The finance industry stopped £2 in every £3 of attempted unauthorised fraud last year, but fraudsters still managed to steal £1.2bn from victims.

Figures published by UK Finance today (March 21) showed £1.66bn of unauthorised fraud was prevented in 2018, with £318m of this being attempted remote banking fraud.

But a total of £1.2bn was stolen by criminals committing fraud last year, consisting of £354m in authorised fraud and £845m in unauthorised fraud.

In an unauthorised fraudulent transaction the account holder does not provide authorisation for the payment to proceed and the transaction is carried out by a third party.

This differs from authorised fraud whereby a genuine customer is duped into processing a payment to another account which is controlled by a criminal.

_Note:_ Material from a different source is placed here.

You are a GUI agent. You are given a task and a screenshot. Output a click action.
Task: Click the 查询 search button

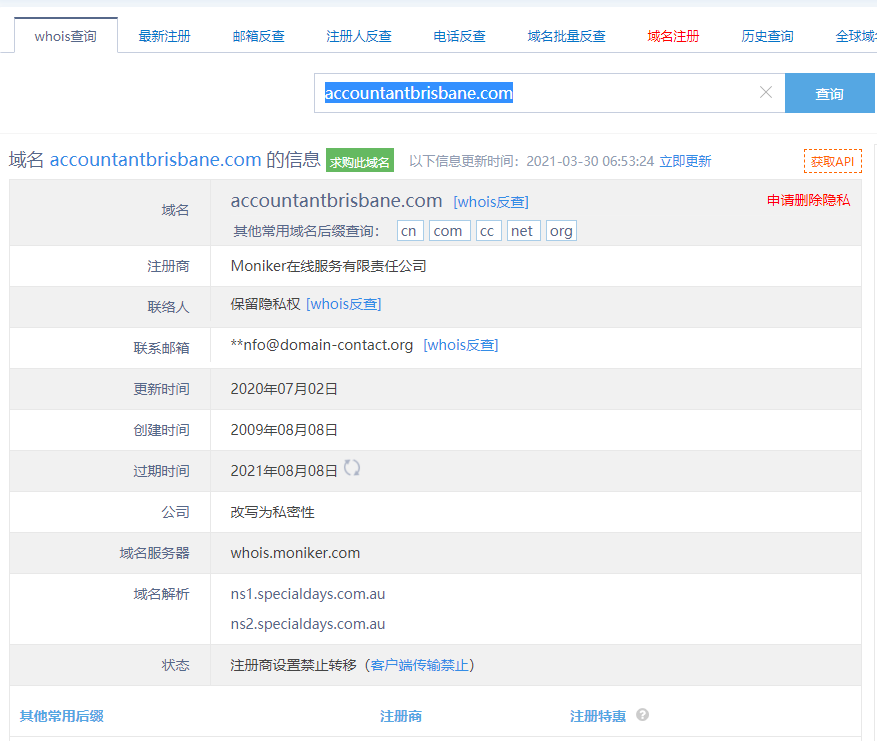[x=829, y=94]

Though losses from unauthorised fraud in 2018 had increased by 16 per cent compared with the previous year, money lost through internet banking, telephone banking and mobile was down by 2 per cent with banks preventing £318m of attempted fraud of this nature.

Katy Worobec, managing director of economic crime at UK Finance, said: "Fraud is a crime which poses a major threat to us all – it can have a devastating impact on victims and the money stolen funds even more damaging crimes such as terrorism, drug trafficking and people smuggling.

"Every business, from online retailers to social media companies, as well as the public sector, has a duty to work together to beat fraud and prevent stolen data getting into the hands of criminals."

There were 84,624 authorised push payment scams last year, totalling £354m in losses.

In February the finance industry, consumer groups and the Payment Systems Regulator agreed a voluntary code designed to offer greater protection to victims of authorised payment scams.

Due to take effect on May 28, signatories of the code committed to reimbursing victims of authorised push payment scams in any scenario where their bank or payment service provider is at fault and victims have met standards specified in the code.

Under current legislation if a customer authorises the payment themselves they have no legal protection to recover any losses.